THE PROBLEM
Would you retype the whole listing verbatim, keeping pictures out of it?
-=-=-
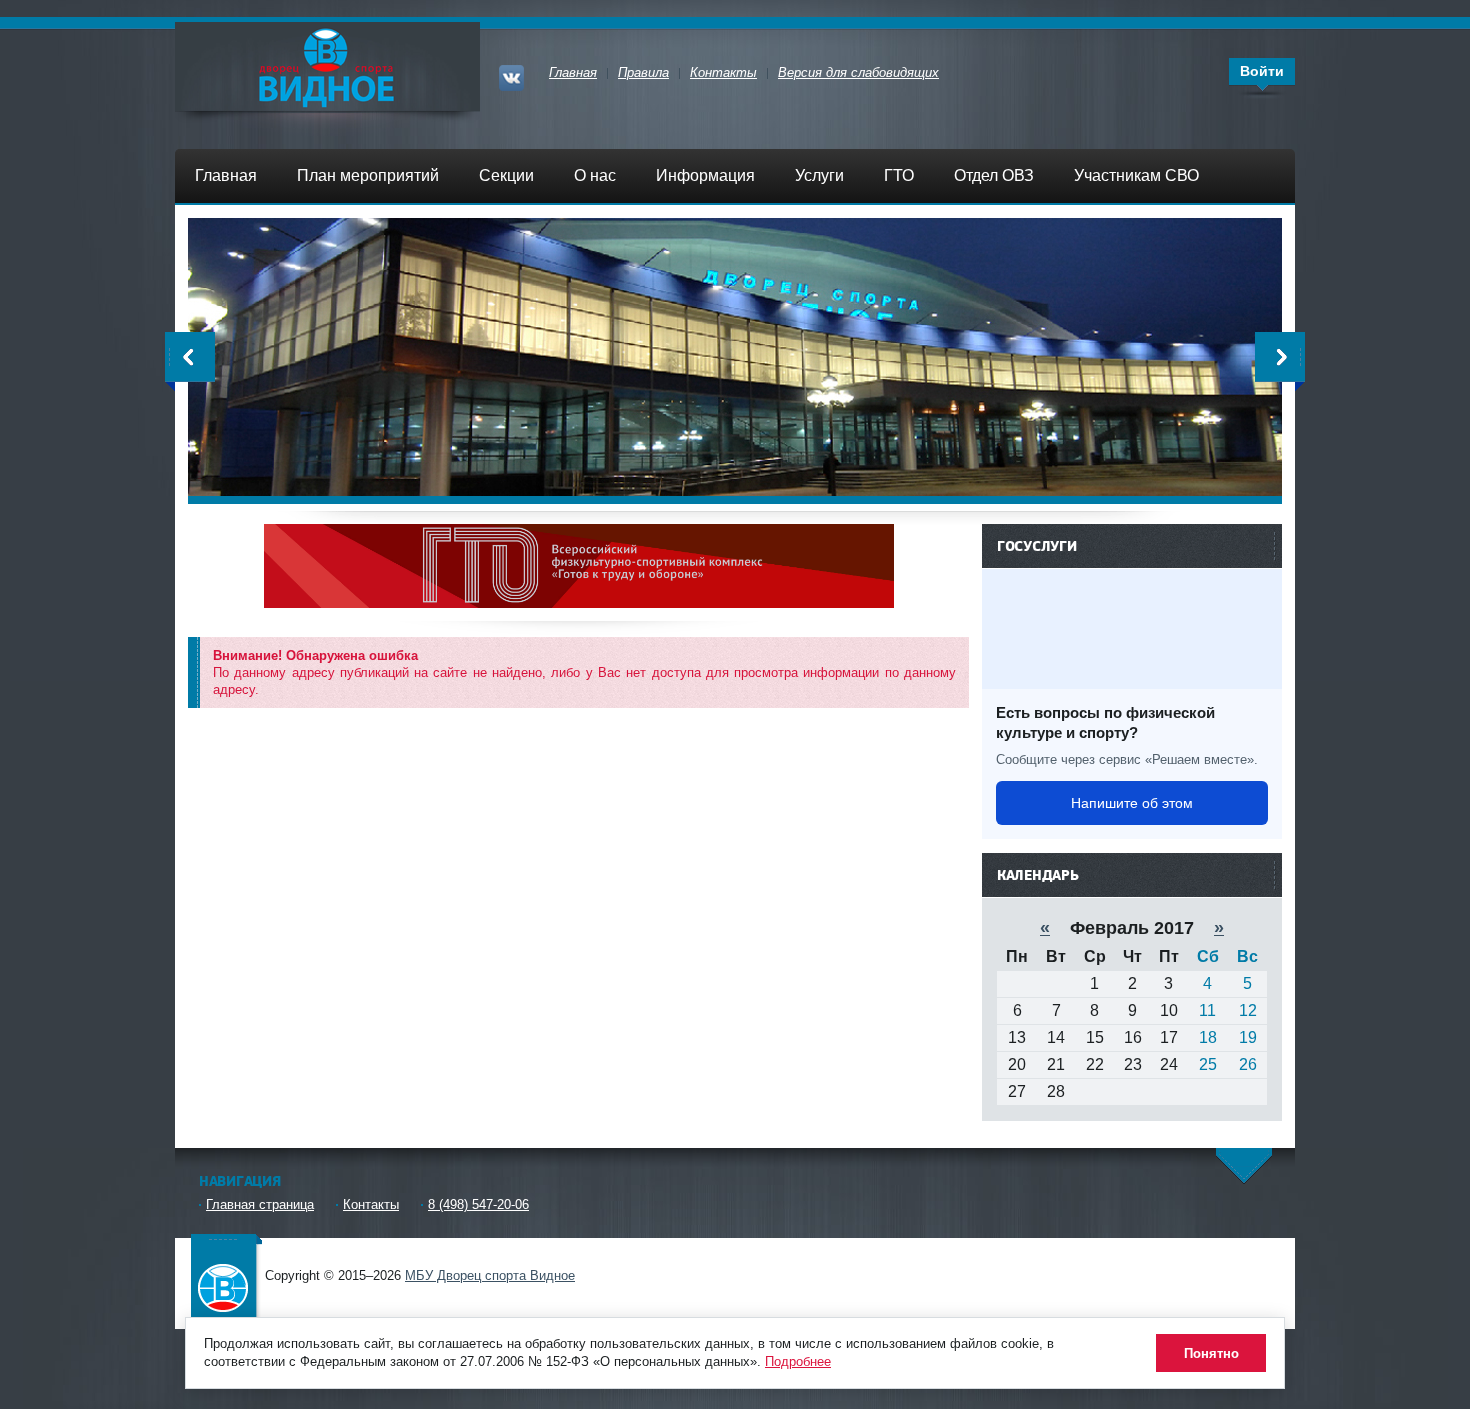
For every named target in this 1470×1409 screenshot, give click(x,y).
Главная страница (260, 1204)
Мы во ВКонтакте (514, 75)
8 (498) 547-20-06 (478, 1204)
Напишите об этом (1132, 803)
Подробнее (798, 1361)
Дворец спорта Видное (327, 66)
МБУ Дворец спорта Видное (225, 1273)
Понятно (1211, 1353)
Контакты (371, 1204)
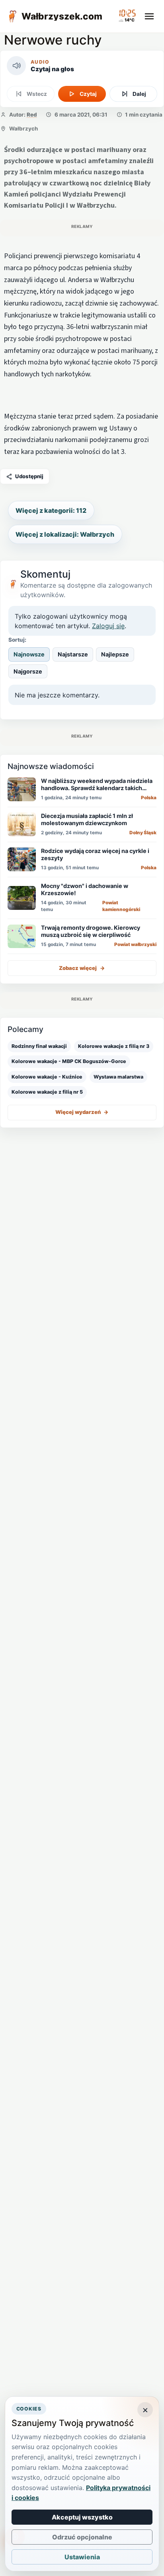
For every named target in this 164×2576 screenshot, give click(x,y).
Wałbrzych (23, 128)
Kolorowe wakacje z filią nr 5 (47, 1092)
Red (32, 114)
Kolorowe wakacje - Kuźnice (47, 1077)
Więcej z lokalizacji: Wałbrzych (65, 534)
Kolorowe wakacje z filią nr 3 (113, 1046)
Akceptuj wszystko (82, 2517)
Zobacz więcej (82, 968)
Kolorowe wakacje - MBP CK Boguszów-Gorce (69, 1061)
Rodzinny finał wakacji (39, 1046)
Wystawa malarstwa (118, 1077)
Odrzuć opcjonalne (82, 2537)
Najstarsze (73, 654)
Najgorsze (28, 671)
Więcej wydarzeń (82, 1112)
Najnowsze (29, 654)
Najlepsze (115, 654)
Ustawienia (82, 2557)
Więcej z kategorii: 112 (51, 510)
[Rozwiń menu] (149, 16)
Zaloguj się (108, 626)
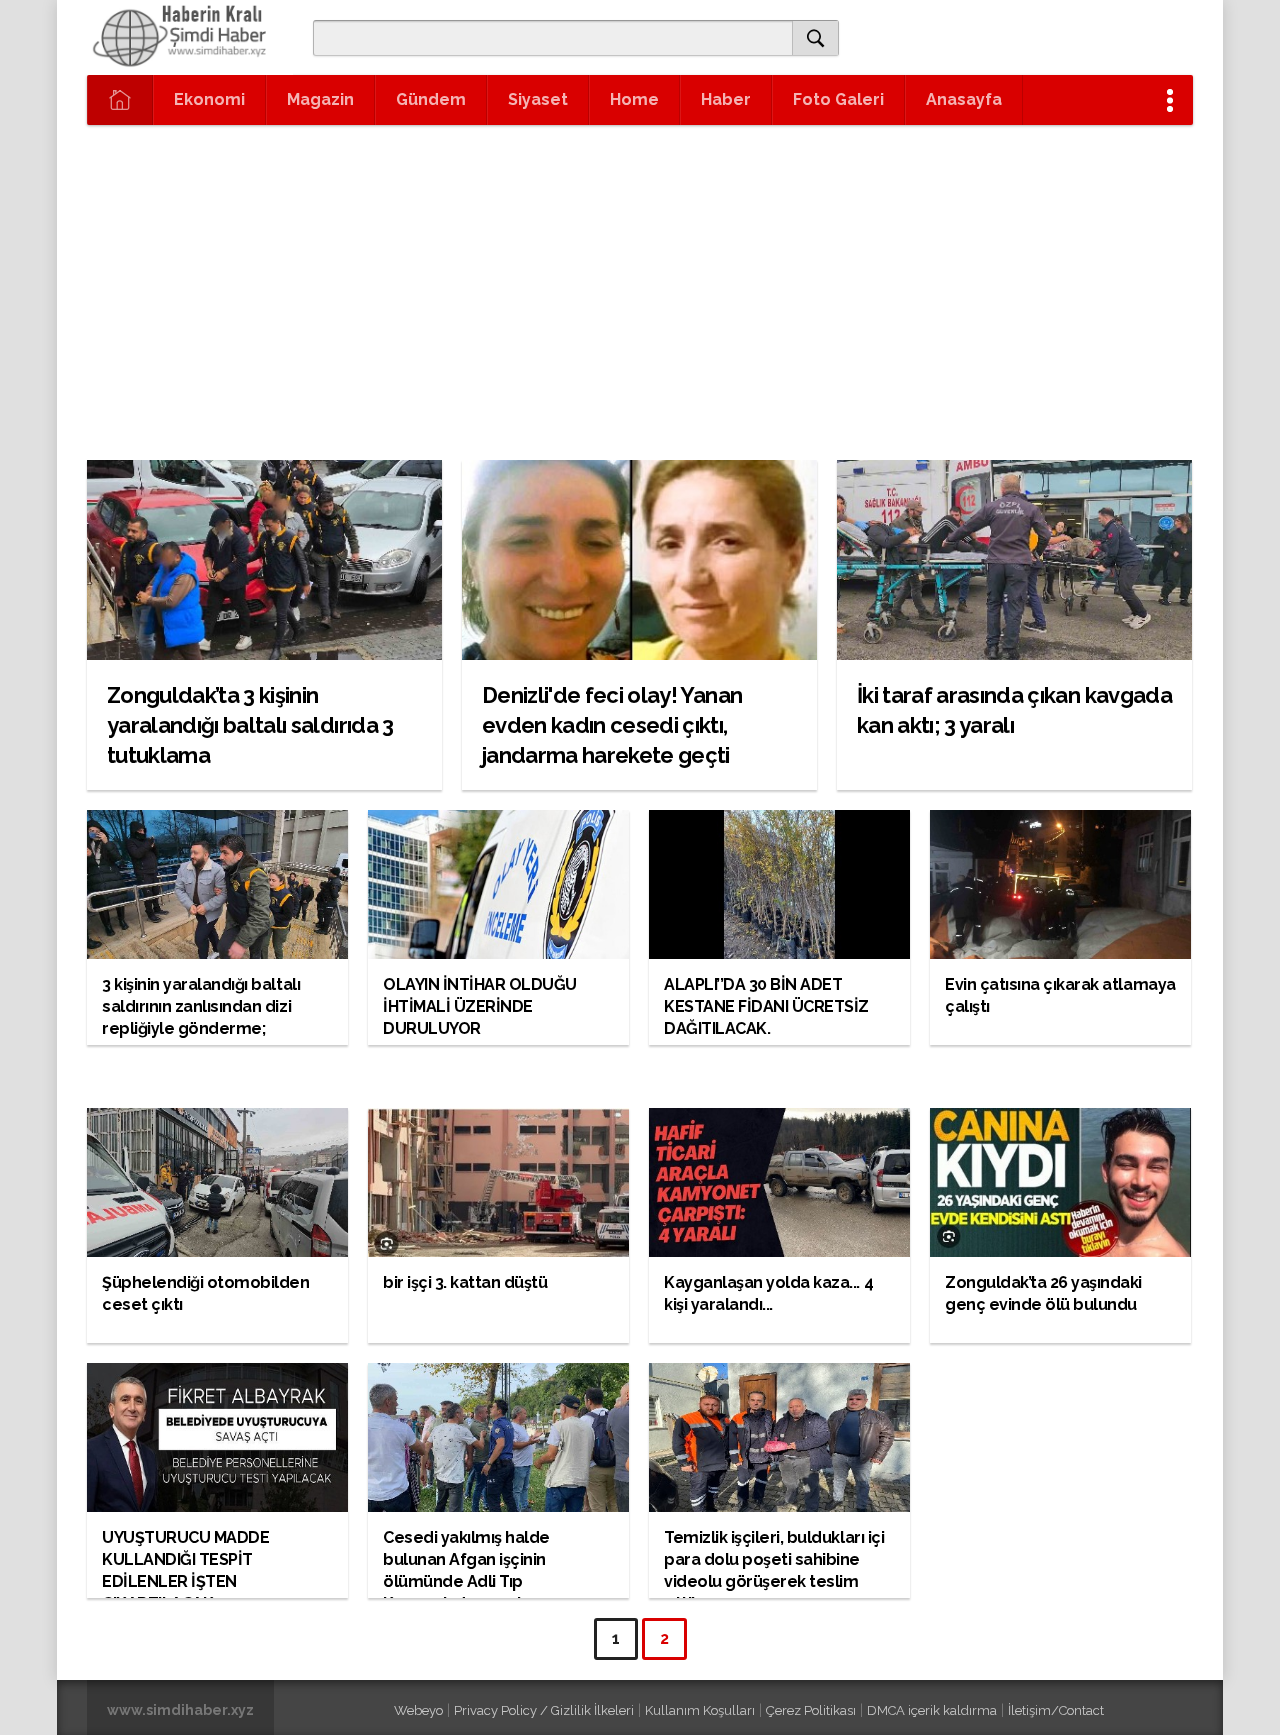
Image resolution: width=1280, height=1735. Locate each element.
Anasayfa (964, 99)
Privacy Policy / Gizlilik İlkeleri (544, 1710)
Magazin (320, 99)
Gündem (431, 99)
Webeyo (418, 1710)
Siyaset (538, 99)
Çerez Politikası (811, 1710)
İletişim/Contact (1056, 1710)
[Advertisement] (640, 275)
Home (634, 99)
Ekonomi (209, 99)
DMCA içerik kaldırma (932, 1710)
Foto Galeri (838, 99)
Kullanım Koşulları (700, 1710)
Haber (726, 99)
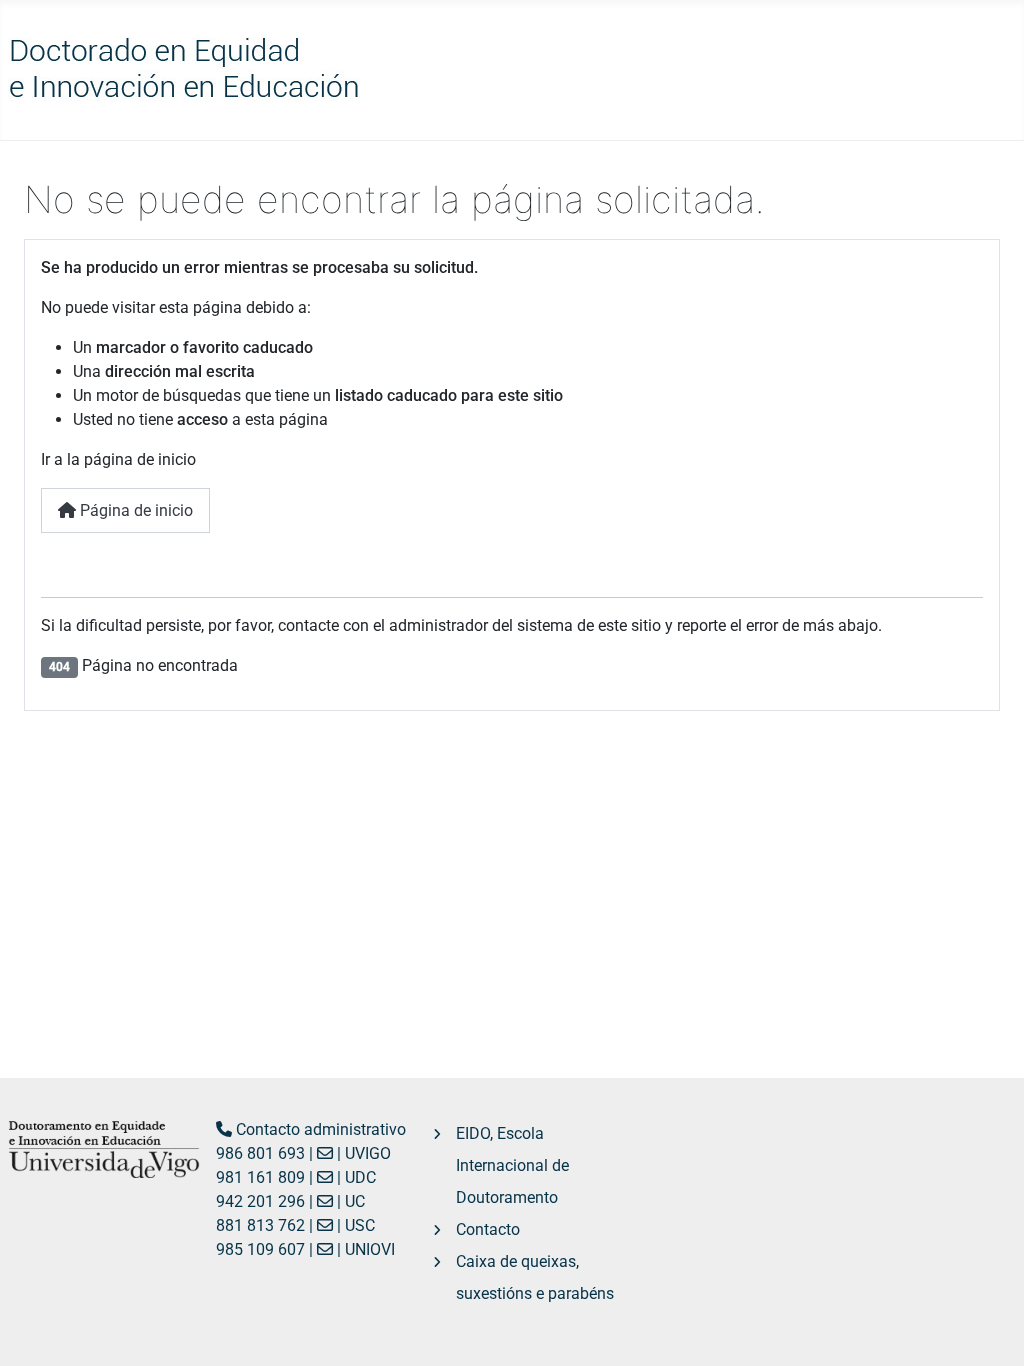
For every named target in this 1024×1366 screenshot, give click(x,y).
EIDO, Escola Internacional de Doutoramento (512, 1165)
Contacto (488, 1229)
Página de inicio (134, 510)
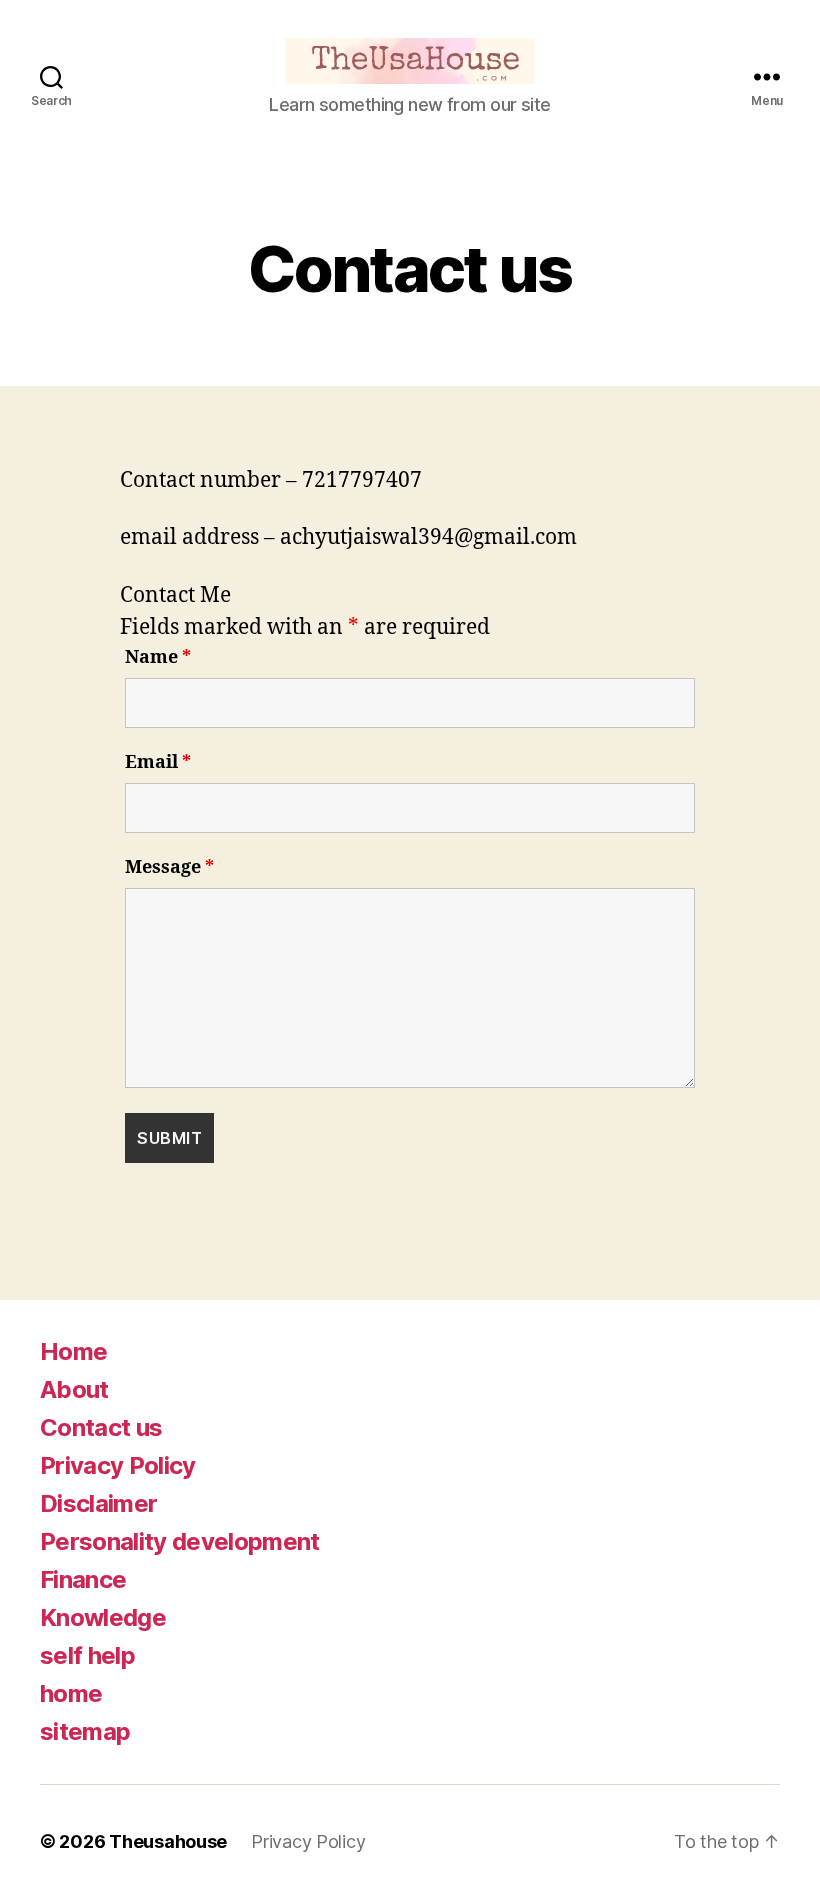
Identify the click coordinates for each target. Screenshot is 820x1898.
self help (87, 1655)
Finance (83, 1579)
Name (158, 658)
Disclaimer (98, 1503)
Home (73, 1351)
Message (169, 868)
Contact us (101, 1427)
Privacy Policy (118, 1465)
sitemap (85, 1731)
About (74, 1389)
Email (158, 763)
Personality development (180, 1541)
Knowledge (103, 1617)
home (71, 1693)
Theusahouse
-=-=-
SOLUTION TO THIS PROBLEM
For every named target in this 1470×1409 screenshot, give click(x,y).
Главная страница (260, 1204)
Мы во ВКонтакте (514, 75)
8 (498) 547-20-06 (478, 1204)
Напишите об этом (1132, 803)
Подробнее (798, 1361)
Дворец спорта Видное (327, 66)
МБУ Дворец спорта Видное (225, 1273)
Понятно (1211, 1353)
Контакты (371, 1204)
For every named target in this 164×2576 screenshot, give click(x,y).
Wałbrzych (23, 128)
Kolorowe wakacje z filią nr 5 (47, 1092)
Red (32, 114)
Kolorowe wakacje - Kuźnice (47, 1077)
Więcej z lokalizacji: Wałbrzych (65, 534)
Kolorowe wakacje z filią nr 3 (113, 1046)
Akceptuj wszystko (82, 2517)
Zobacz więcej (82, 968)
Kolorowe wakacje - MBP CK Boguszów-Gorce (69, 1061)
Rodzinny finał wakacji (39, 1046)
Wystawa malarstwa (118, 1077)
Odrzuć opcjonalne (82, 2537)
Najstarsze (73, 654)
Najgorsze (28, 671)
Więcej wydarzeń (82, 1112)
Najnowsze (29, 654)
Najlepsze (115, 654)
Ustawienia (82, 2557)
Więcej z kategorii: 112 (51, 510)
[Rozwiń menu] (149, 16)
Zaloguj się (108, 626)
Image resolution: width=1280, height=1735. Locate each element.
Anasayfa (964, 99)
Privacy Policy / Gizlilik İlkeleri (544, 1710)
Magazin (320, 99)
Gündem (431, 99)
Webeyo (418, 1710)
Siyaset (538, 99)
Çerez Politikası (811, 1710)
İletişim/Contact (1056, 1710)
[Advertisement] (640, 275)
Home (634, 99)
Ekonomi (209, 99)
DMCA içerik kaldırma (932, 1710)
Foto Galeri (838, 99)
Kullanım Koşulları (700, 1710)
Haber (726, 99)
For every named target in this 1024×1366 screenshot, give click(x,y).
EIDO, Escola Internacional de Doutoramento (512, 1165)
Contacto (488, 1229)
Página de inicio (134, 510)
Identify the click coordinates for each target. Screenshot is 820x1898.
self help (87, 1655)
Finance (83, 1579)
Name (158, 658)
Disclaimer (98, 1503)
Home (73, 1351)
Message (169, 868)
Contact us (101, 1427)
Privacy Policy (118, 1465)
sitemap (85, 1731)
About (74, 1389)
Email (158, 763)
Personality development (180, 1541)
Knowledge (103, 1617)
home (71, 1693)
Theusahouse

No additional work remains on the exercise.